Zusammenfassend lässt sich aus der Bewertung eines Leiters SanUstgZ das folgende Fazit ziehen: Ein paralleler Grundbetrieb bei gleichzeitiger Unterstützung in der Amtshilfe war nur durch Priorisierung in der sanitätsdienstlichen Leistungserbringung möglich. Das Ressourcenmanagement von medizinischem Fachpersonal im gesamten Zuständigkeitsbereich des SanUstgZ Neubrandenburg war über viele Monate tagesbestimmende Aufgabe. Die Initialphase des ImpfZ erfordert „vor-Ort-Entscheidungen“ mit Handlungsspielräumen, da teilweise Vorgaben (noch) nicht verfügbar waren und/oder die lokalen Verhältnisse ein Abweichen hiervon erforderten. Die enge oft arbeitstägliche Abstimmung und Zusammenarbeit zwischen dem LKdo MV und dem SanUstgZ Neubrandenburg war auch mit Blick auf das erforderliche gemeinsame Auftreten gegenüber dem zivilen Bereich zwingend geboten, auch wenn hierfür in einem SanUstgZ keine Ressourcen abgebildet sind.

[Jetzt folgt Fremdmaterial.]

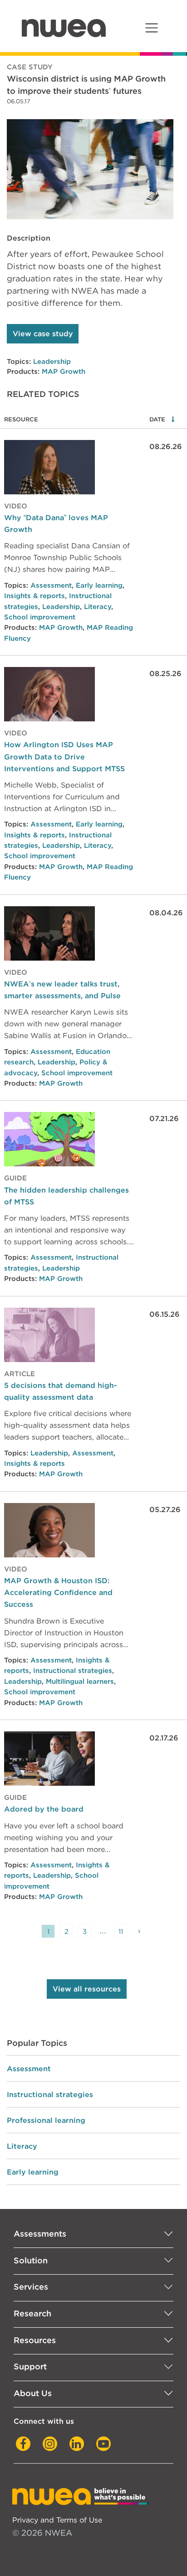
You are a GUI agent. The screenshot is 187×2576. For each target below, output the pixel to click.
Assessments (40, 2233)
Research (32, 2313)
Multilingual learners (80, 1681)
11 (120, 1931)
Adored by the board (44, 1808)
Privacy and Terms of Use (57, 2519)
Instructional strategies (72, 1671)
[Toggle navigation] (151, 28)
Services (31, 2286)
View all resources (87, 1989)
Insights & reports (34, 596)
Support (30, 2366)
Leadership (52, 362)
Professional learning (46, 2120)
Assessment (51, 585)
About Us (33, 2393)
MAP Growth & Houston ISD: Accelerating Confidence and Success (58, 1592)
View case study (43, 333)
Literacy (97, 607)
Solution (31, 2260)
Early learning (99, 585)
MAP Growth (63, 371)
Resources (35, 2340)
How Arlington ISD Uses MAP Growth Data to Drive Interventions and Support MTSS (64, 756)
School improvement (39, 617)
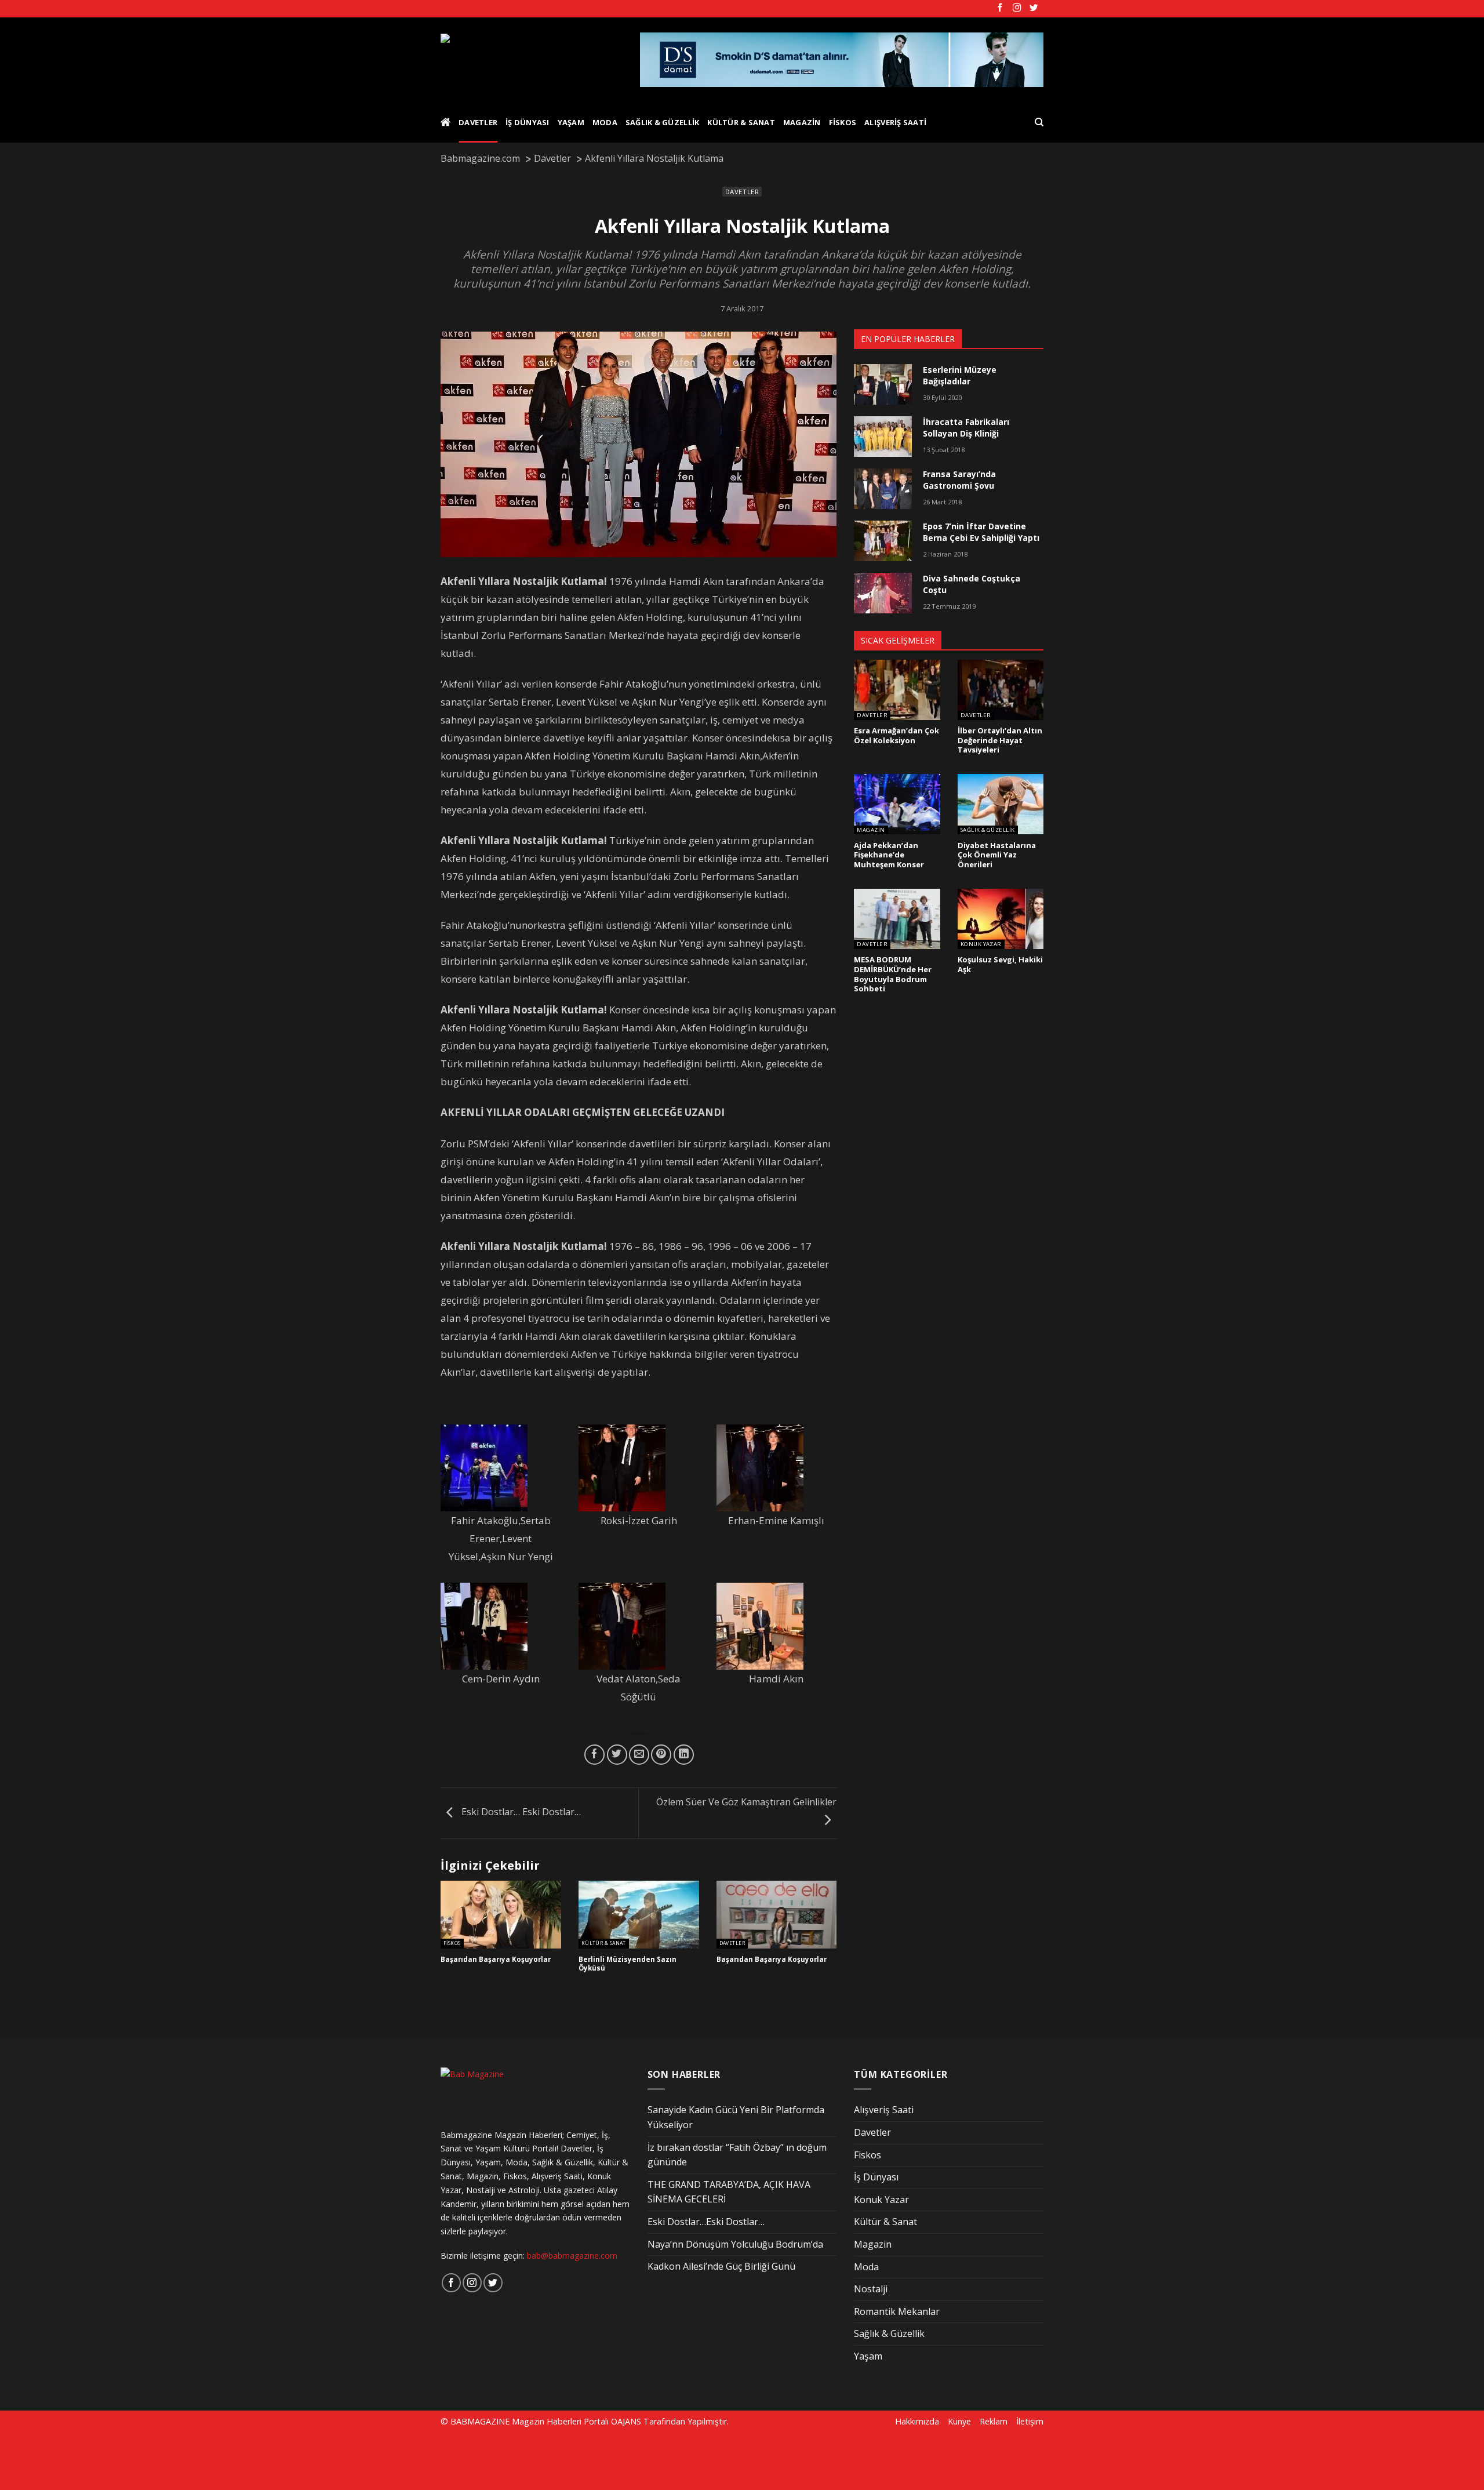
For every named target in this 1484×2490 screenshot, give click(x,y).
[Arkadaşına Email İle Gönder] (639, 1754)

Die Einbindung der fachlichen Expertise des Sanitätsdienstes unmittelbar in den Steuerungs- und Koordinierungsebenen sowohl der Landesregierung als auch der Landkreise bei fachlich-medizinischen Schwerpunkten hat sich in der Pandemiebekämpfung hier in Mecklenburg-Vorpommern als äußerst zielführend erwiesen. Die Belastung für den Stab SanUstgZ Neubrandenburg war während der gesamten Amtshilfephase sehr hoch, auch weil dessen personelle Ressourcen begrenzt sind und viele Grundbetriebsaufgaben parallel weitergeführt werden mussten. Die Einbindung von qualifizierten Reservedienstleistenden ist in einer derartigen Ausnahmesituation essenziell. Eine frühzeitige Exit-Strategie als Perspektive aber auch als Handlungssicherheit ist hilfreich und erforderlich.